Den Zukunftsideen des neuen Stadtbaurats, der von 1952-54 einen „Leitplan“ zur weiteren baulichen Entwicklung von Moers erarbeiten ließ, entsprach die konservative Bauauffassung des Moerser Stadtrates überhaupt nicht. Hauschilds städtebauliches und architektonisches Vorbild war die durch die deutsche Luftwaffe zerstörte und in modernen Formen wieder aufgebaute Stadt Rotterdam. Er vertrat die Ansicht, dass für die „überalterte und baufällige“ Moerser Altstadt „eine neuzeitliche, großzügige und weitschauende Planung, die die bestehenden Besitzverhältnisse grundlegend verändern würde“ notwendig sei. So ging bereits Mitte der 1950er Jahre die kurze und restaurative Phase des Wiederaufbaus nahtlos und zuerst noch zaghaft in eine lange Phase der Stadtsanierung über, in der intakte Gebäude zugunsten von leistungsfähigen Verkehrsstraßen und einer wirtschaftlicheren Grundstücksausnutzung abgerissen wurden. 

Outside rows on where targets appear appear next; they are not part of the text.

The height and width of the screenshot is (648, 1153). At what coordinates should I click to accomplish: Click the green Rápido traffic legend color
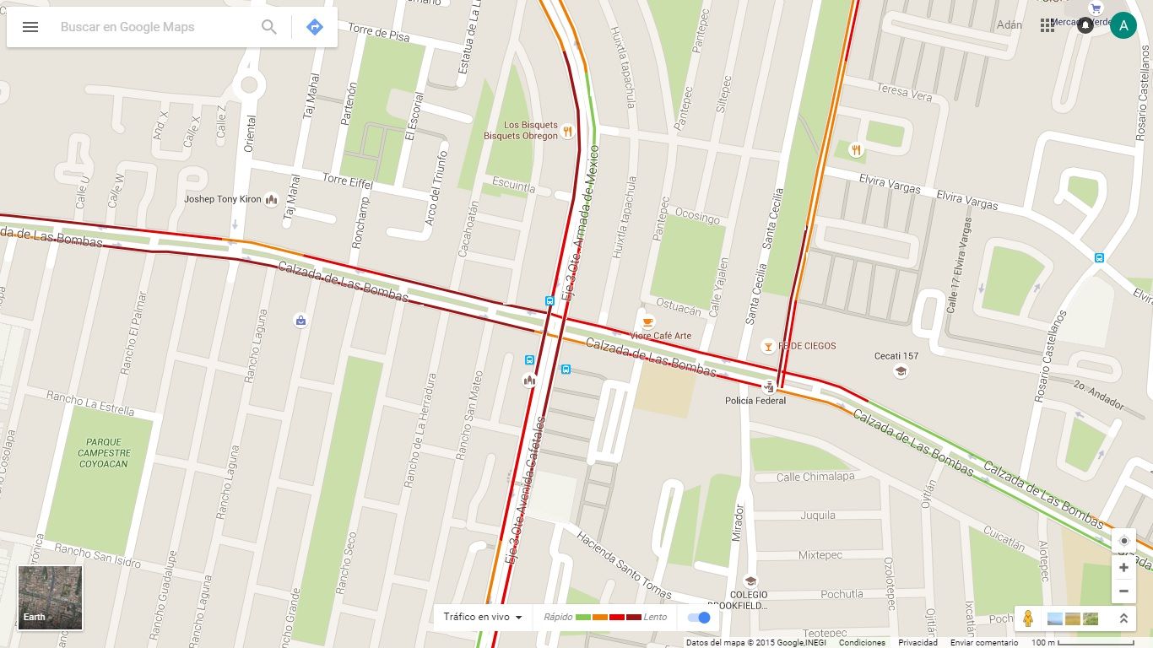(582, 618)
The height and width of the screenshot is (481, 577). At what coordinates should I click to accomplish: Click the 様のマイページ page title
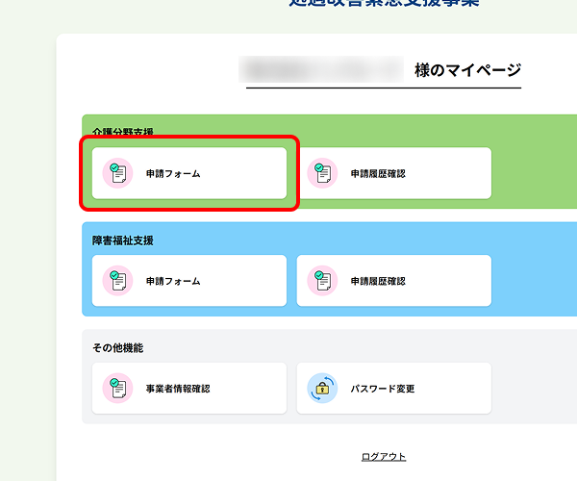click(467, 69)
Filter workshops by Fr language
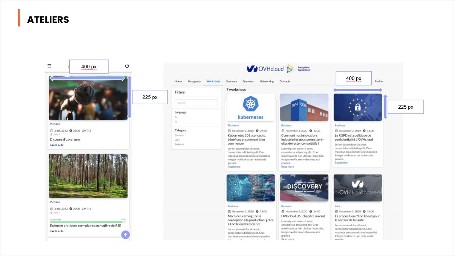The height and width of the screenshot is (256, 454). pyautogui.click(x=176, y=121)
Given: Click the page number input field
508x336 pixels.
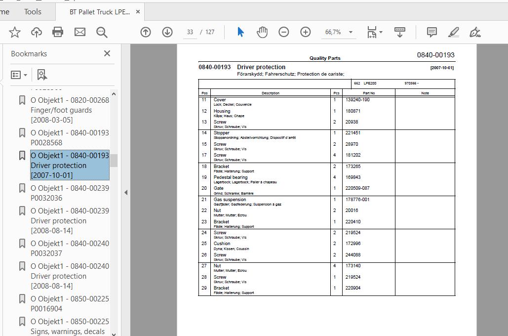Looking at the screenshot, I should 190,32.
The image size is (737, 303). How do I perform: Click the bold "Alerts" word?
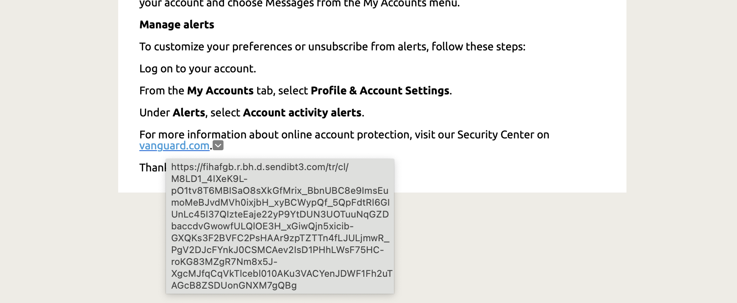coord(189,113)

Als erstes fiel diesem Modernisierungsschub 1954 das alte Rathausgebäude aus dem späten 15. Jahrhundert - seit 1602 Sitz der Stadtverwaltung - zum Opfer. Anschließend wurde das benachbarte gründerzeitliche Wohn- und Geschäftshaus Meerstraße 6 (Blumenhandlung van der Zwaag) abgebrochen, da es den Vorplatz der ev. Kirche verstellte. Genau aus diesem Grund war bereits in der Ratssitzung vom 11. Februar 1941 unter Leitung des NS-Bürgermeisters Grüttgen beschlossen worden, eben dieses Gebäude aufzukaufen, um es nach einem „erfolgreichen Kriegsausgang“ niederzulegen. Der Abbruch, der schon im Generalbebauungsplan vorweggenommen wurde, erfolgte schließlich 1957, so dass der Ratsbeschluss von 1941 in der Stadtgeschichte von Moers „als erste Sanierungsmaßnahme … historische Bedeutung hat“ (WAZ, 10.5.78).

Die Wohngebiete, die in dieser Zeit außerhalb des Stadtkerns geschaffen wurden, entstanden in Zeilen- und Einfamilienhausbauweise verstärkt in den zuvor noch ländlich geprägten Stadtbezirken Hülsdonk und Vinn. Als in der näheren Umgebung komfortablere Häuser und Wohnungen gebaut wurden, verlor die Altstadt mit ihrem z.T. 300jährigen Gebäudebestand und ihren kleinen Parzellen hingegen mit der Zeit an Attraktivität. Dieser Umstand führte zusammen mit zunehmenden innerstädtischen Verkehrproblemen zu ersten Diskussionen über eine umfangreiche Stadtkernerneuerung. Mit der Erarbeitung eines Sanierungskonzeptes beauftragte Heinrich Hauschild den Essener Hochschullehrer Hans Mausbach. Dieser legte 1959 einen Plan zur Neuordnung der Moerser Innenstadt vor, der den radikalen Abriss fast des gesamten Stadtkerns vorschlug. Stattdessen sollten dort moderne Geschäftsviertel entstehen. Für Mausbach und Hauschild war damals das „Wohnen in der Innenstadt … überholt, eben bedingt durch die Entwicklung, die die Stadt genommen habe.“ Das Kernelement des Mausbach-Plans bildete eine Osttangente als neue Verbindung zwischen Uerdinger Straße und Unterwallstraße - im Übrigen in fast derselben Linienführung, wie sie bereits 1938 im Generalbebauungsplan vorgeschlagen wurde.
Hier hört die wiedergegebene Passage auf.